Considine sits on a mining and outdoor recreation committee and said the political reality there is that nine of its members are Republicans and four of its six Democrats are from the Iron Range.

"Quite frankly, there's a race to the microphone to tell mining companies how great they are when they're doing their pitches," he said. He acknowledged that Polymet, which is trying to build a large copper mine, is "trying to go in the right direction" regarding water quality.

But he was skeptical that a sulfide mining operation — where the ore is extracted from sulfide, which can create acid when exposed to air and water — can ever be environmentally safe.

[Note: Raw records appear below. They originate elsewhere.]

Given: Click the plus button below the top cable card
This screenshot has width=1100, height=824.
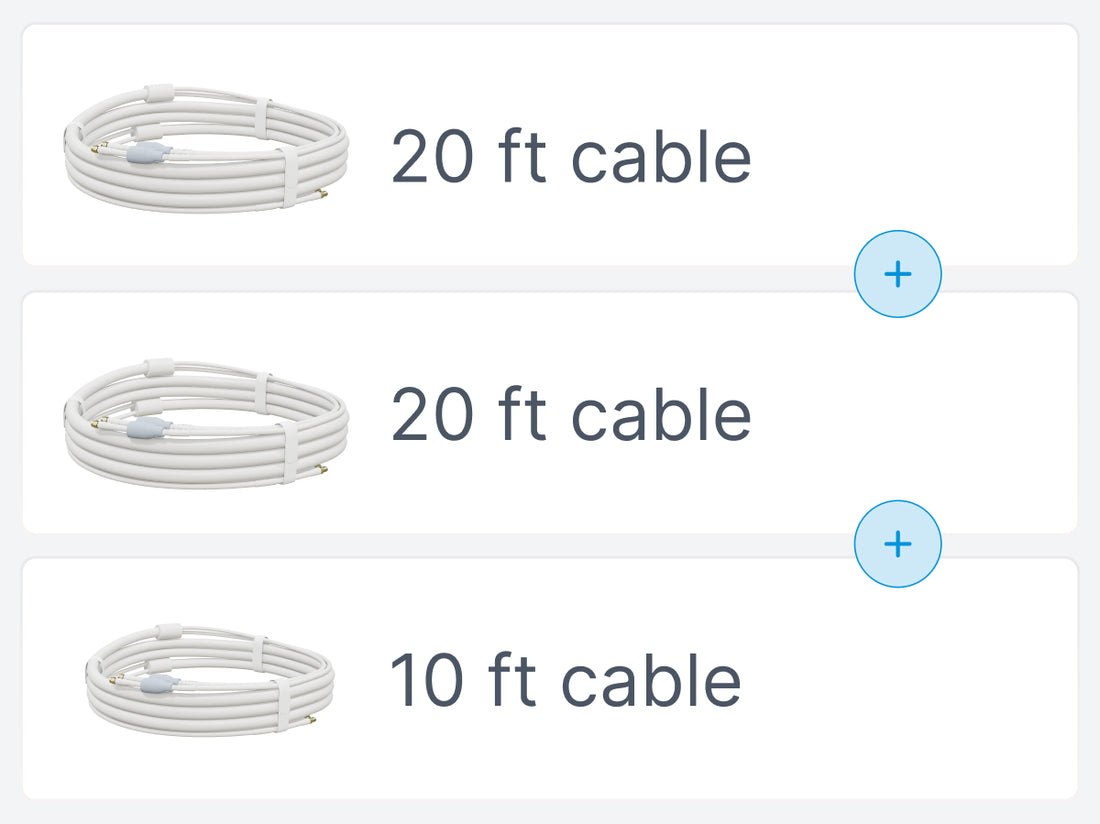Looking at the screenshot, I should (897, 274).
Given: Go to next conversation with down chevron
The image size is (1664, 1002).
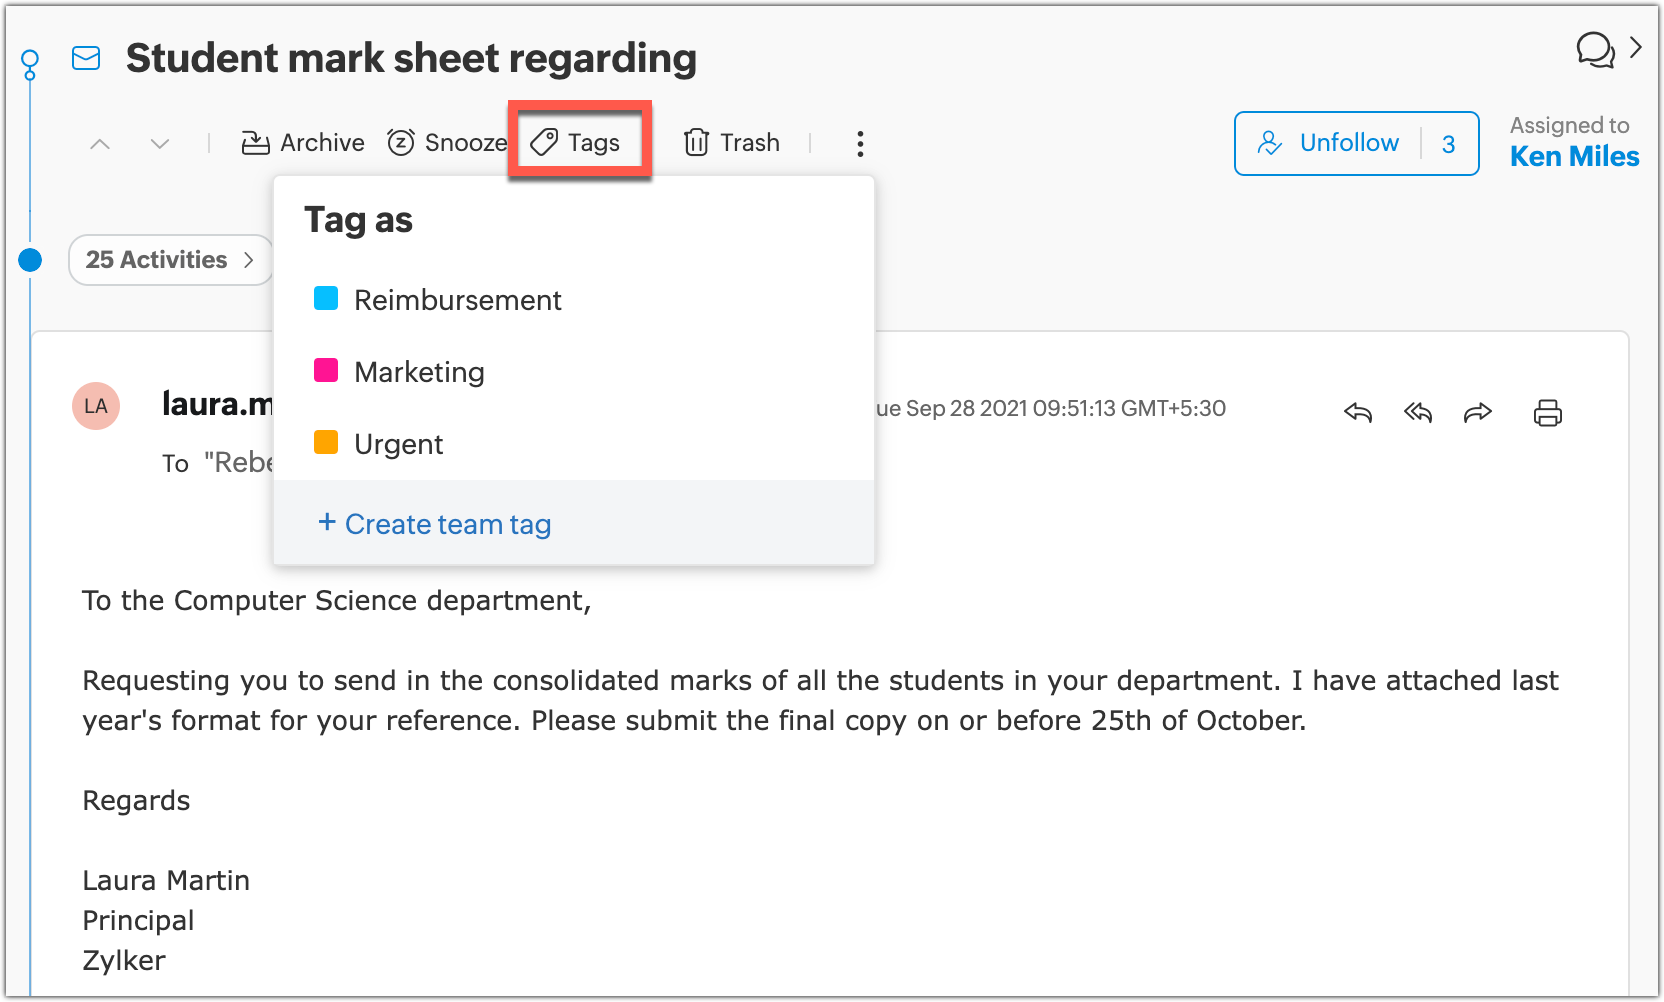Looking at the screenshot, I should [x=160, y=144].
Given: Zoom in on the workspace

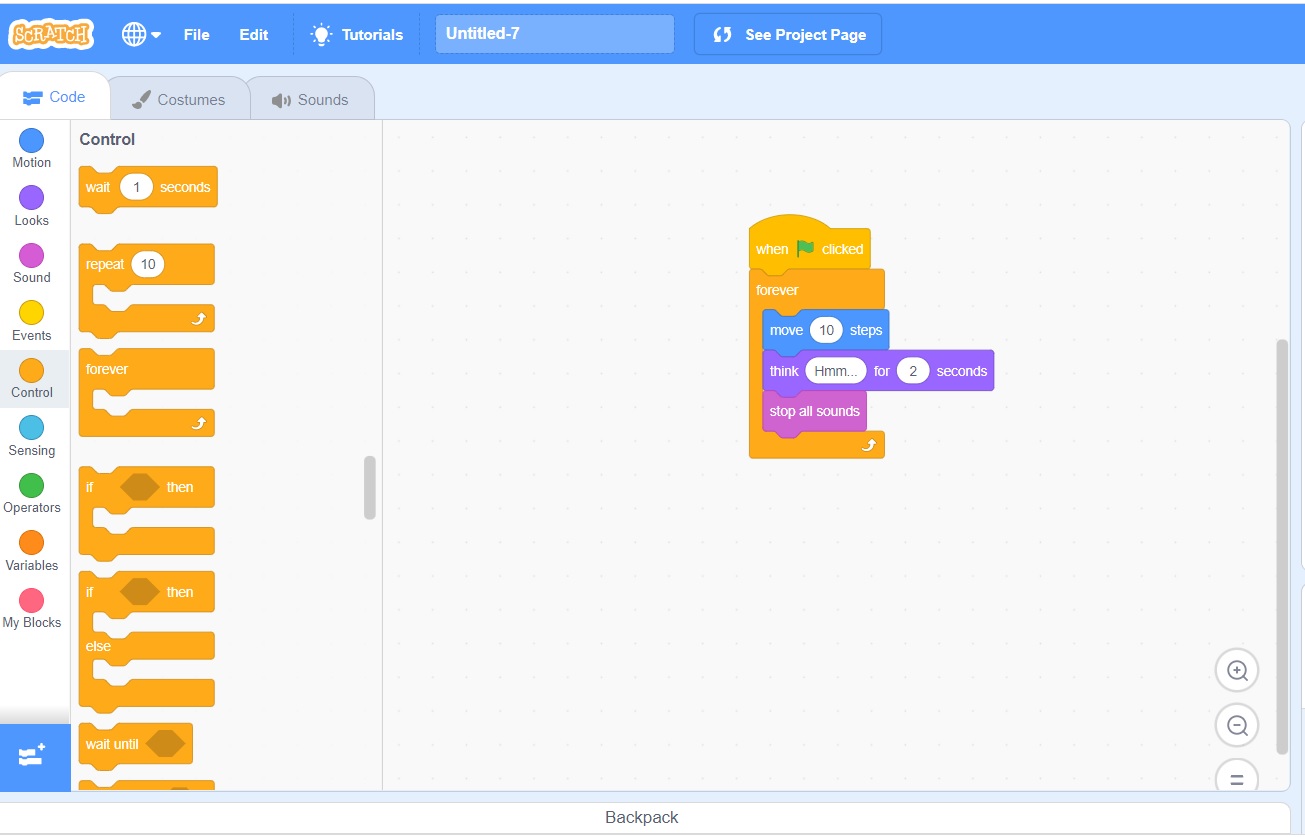Looking at the screenshot, I should tap(1237, 671).

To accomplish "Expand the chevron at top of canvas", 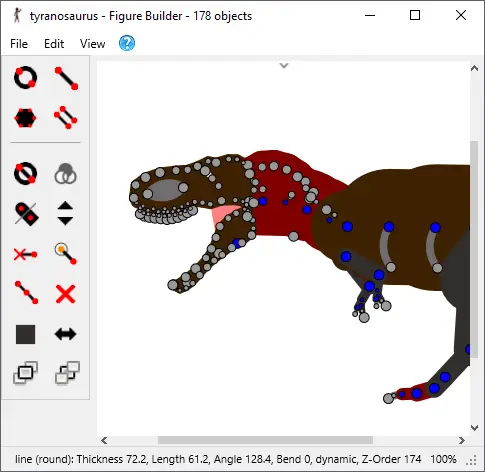I will point(284,66).
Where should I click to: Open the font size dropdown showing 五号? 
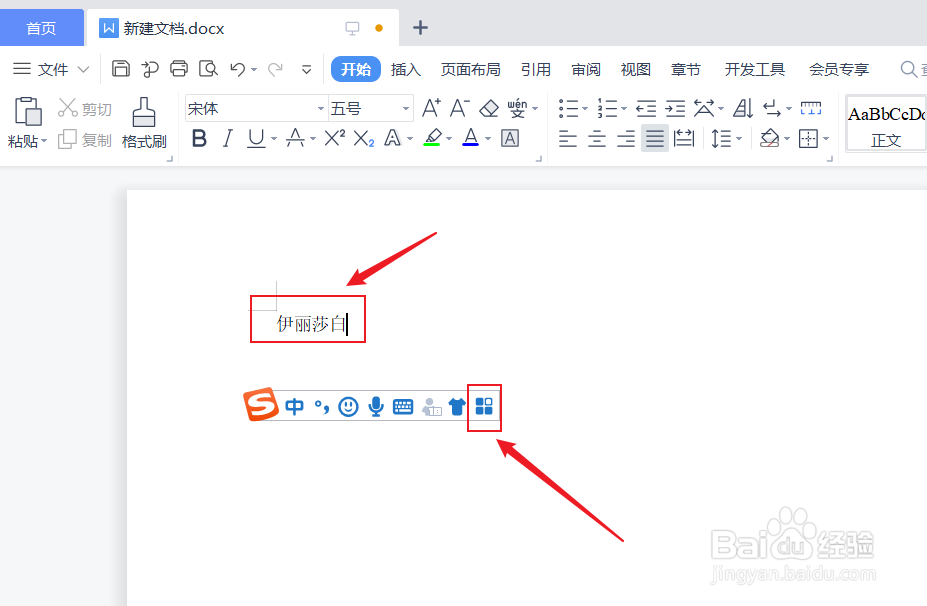click(x=370, y=107)
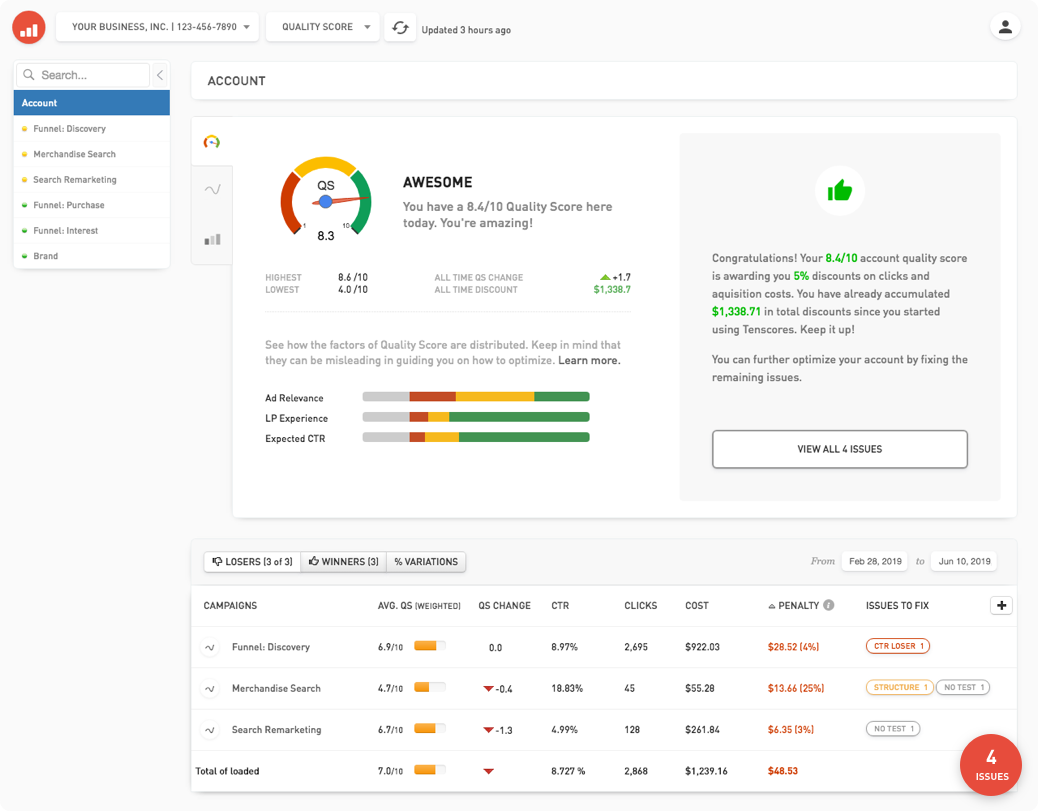
Task: Click the Ad Relevance distribution bar
Action: (476, 397)
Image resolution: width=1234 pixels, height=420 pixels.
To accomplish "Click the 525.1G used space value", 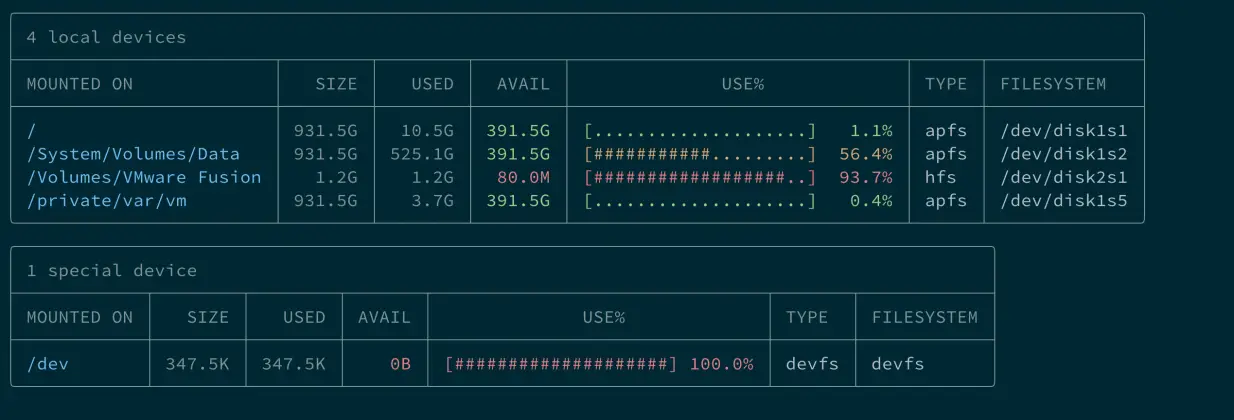I will pos(421,154).
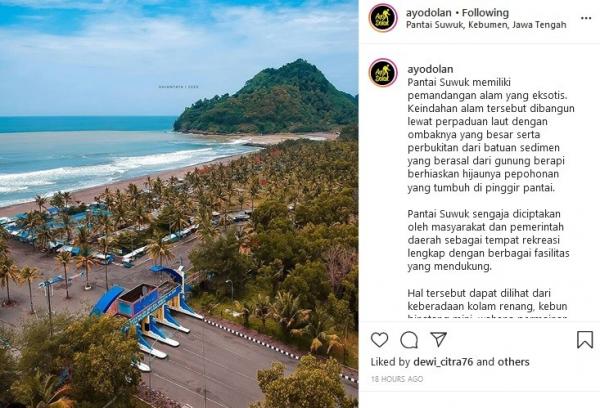
Task: Show others who liked the post
Action: (513, 362)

Johnson said he opposes requiring legislative approval of water quality standards, which he called an attempt to "politicize water quality standards in the land of 10,000 lakes."

"Imagine the political pressures associated with (approving a water quality standard)," he said. "We’re in flush times now. It might be easier to do that now. We won’t always be in flush times."

Glen E. Peterson advocated for bills that would fund a University of Minnesota study that seeks to let Minnesota figure out how to improve upon the Affordable Care Act. That law was the best Congress could do, he said.

"I do not believe at all that the ACA was the best Minnesota could do," he said. Considine and Johnson are co-sponsors of the bill.

Colin Chambers, a program director at REM Heartland, which operates group homes and provides other services for people with disabilities, wants some of that surplus to give a raise to group home workers.

Last year's 5 percent increase was "enough to stop the bleeding," but not enough to provide a living wage. Before that, staff went five years without a cost-of-living increase, he said.

Some overnight staff make minimum wage, he said, and the increase enacted last year provided a new cost to group homes without any extra money.

Sheran suggested that Walmart's hiring of 400 workers at more than $16 an hour would also put upward pressure on wages in this area.